Через несколько дней папа идет по улице, и к нему подходит какой-то человек. Тогда страшные ростовские жулики были, грабеж шел страшный, прямо на улице грабили. И вот к папе подходит вооруженный незнакомец.
– Вы грузин? – спрашивает.
– Да.
– Мои ребята посмели к вам прийти. Но теперь вы можете быть совершенно спокойны. Больше они к вам не придут. Я им сказал, что грузины – это
И мы этим спаслись. Потому что папа поздно приходил домой, и с нами могло случиться самое страшное.
А как папа грузина спас! Один раз он вернулся домой и принес мешок. А там – человек. «Я, – говорит папа, – его на вокзале нашел. Умирал. Его ограбили, он сюда в командировку приехал». Замерзший весь был.
Мама его раздела, выкупала, накормила. И он несколько месяцев у нас жил. Потом папа ему какое-то дело доверил, но он подлец оказался, нечестно поступил. И папа его выгнал.
Наконец в 1935 году нам позволили вернуться в Грузию.
Первым делом родители поехали в Абхазию, хотели показать ее мне и Георгию. Мы были в Сухуми, видели дом светлейшего князя Георгия Шарвашидзе.
Мне было всего девять лет, но я очень хорошо запомнила ту поездку. Мы зашли в дом светлейшего князя, на фронтоне которого сохранилась сделанная им надпись «Villa Chemi» – то есть «Моя вилла». Всего одной буквы «L» в ней не хватало, она отвалилась. В доме Георгия Шарвашидзе тогда были устроены коммунальные квартиры.
В это время в Англии еще была жива сестра светлейшего князя, баронесса Мейендорф. Но, конечно, никаких отношений с ней мы поддерживать тогда не могли.
В Сухуми мы сделали несколько фото. На одной из них на мне белый берет. Помню, как я капризничала – надевать берет или нет.
Как оказалось, это была наша последняя поездка вместе с папой.
Мы приехали в Тбилиси. Тогда он еще назывался Тифлисом, город переименовали только год спустя, в 1936-м.
Поначалу жили на улице Грибоедова, 24, у сестры папы. В одной комнате нас было восемь человек.

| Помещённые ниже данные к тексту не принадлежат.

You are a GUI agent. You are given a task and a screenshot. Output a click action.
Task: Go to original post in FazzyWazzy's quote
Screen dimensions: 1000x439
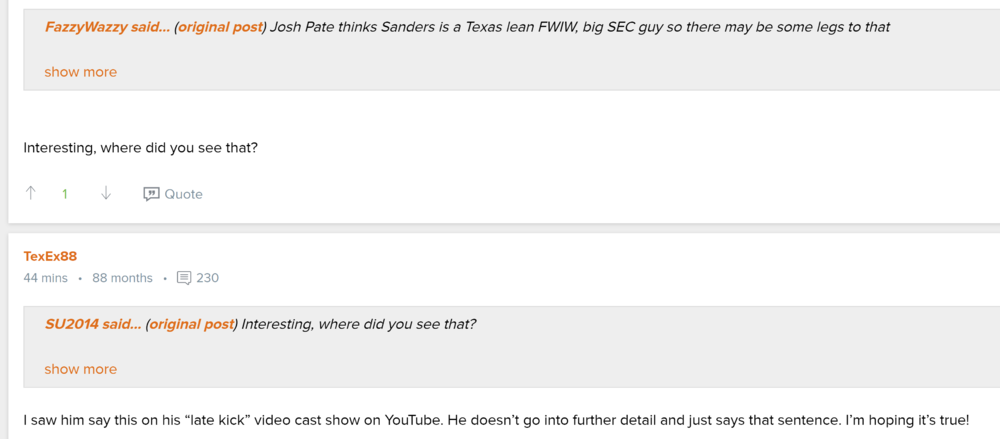pos(220,27)
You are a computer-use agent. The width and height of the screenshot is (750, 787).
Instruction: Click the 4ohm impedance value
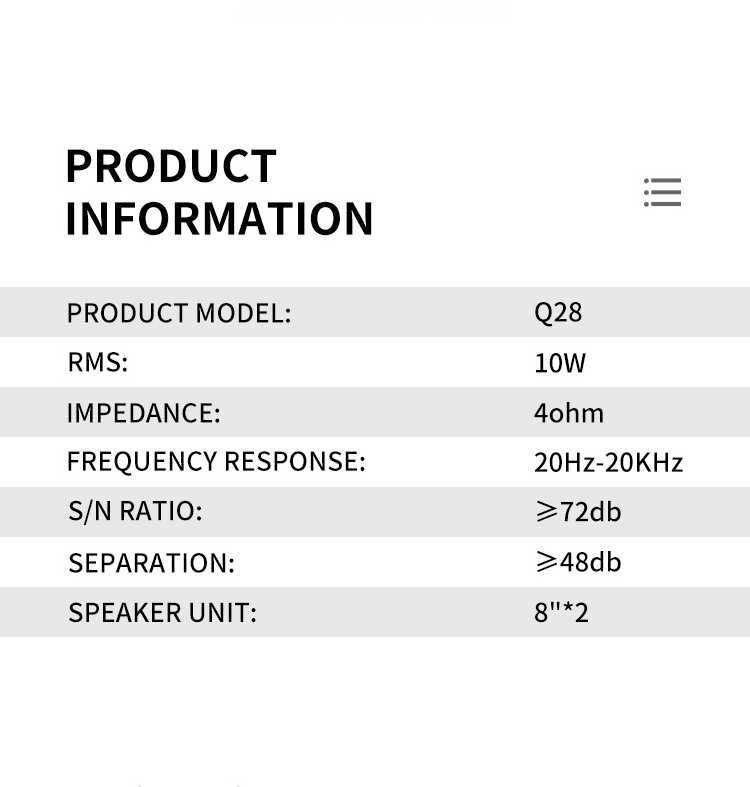(x=568, y=413)
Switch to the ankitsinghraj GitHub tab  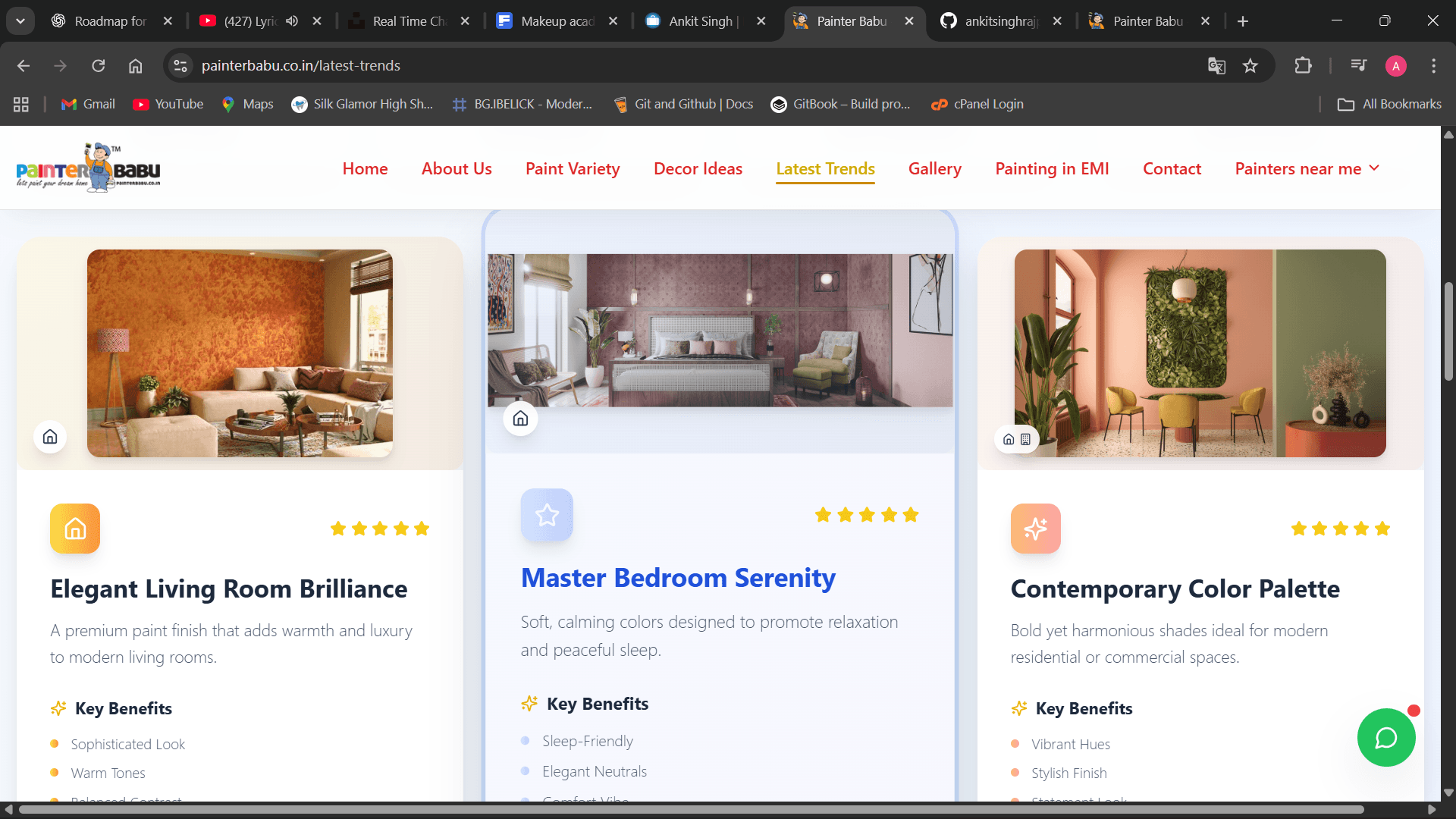1000,21
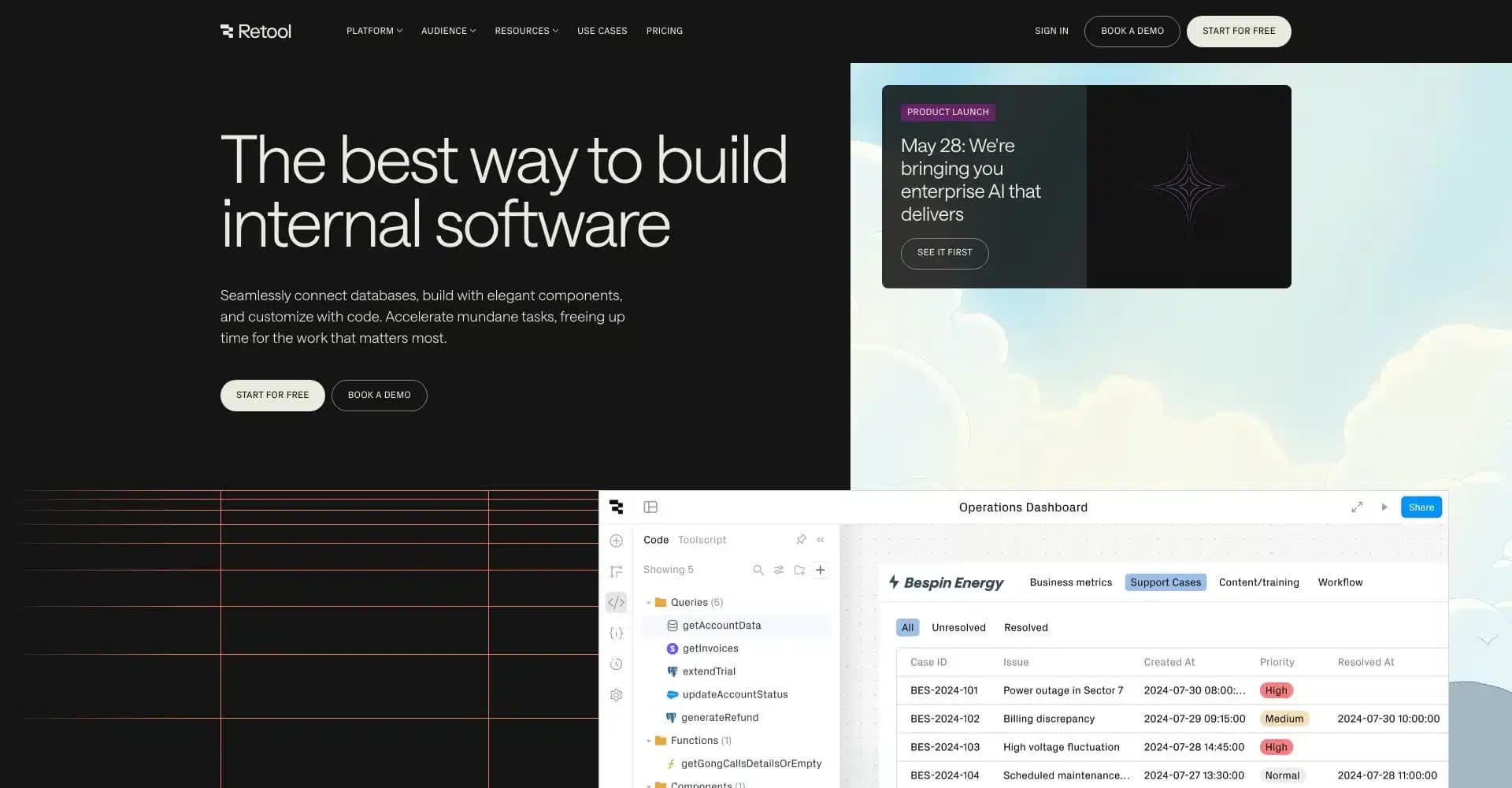This screenshot has width=1512, height=788.
Task: Select the All filter on support cases
Action: tap(907, 627)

Надо было искать свое жилье. Родителям показали квартиру на улице Дзержинского, 1, им ее продавал некий Тоидзе. Там было три комнаты, но в последний момент Тоидзе отказался уезжать из третьей комнаты, хотя деньги взял за всю квартиру целиком.
«Что было делать – мы стали жить в двух маленьких комнатах. Где увидели много горечи и слез. Но была и радость, ведь мы были вместе. Мы смирились с судьбой.
Сделали ремонт, постелили ковры. Нас не забывали друзья. Комнаты были полны лучами солнца и радости.
Энергия Алеши, его честный труд давал нам возможность жить хорошо и делать добро другим…
…Очень часто, как тень, за мной ходит мысль о наших. Там, за границей, мои близкие и мои родители, наверное, так скучают по здешним местам. А я смотрю на эту сказочную красоту в Бакуриани, и сердце умирает.
Вспоминаю Константинополь. Несмотря на полную радости и беззаботности жизнь в Турции, я вспоминала там Бандзи, Сухуми, Кутаиси, Тбилиси».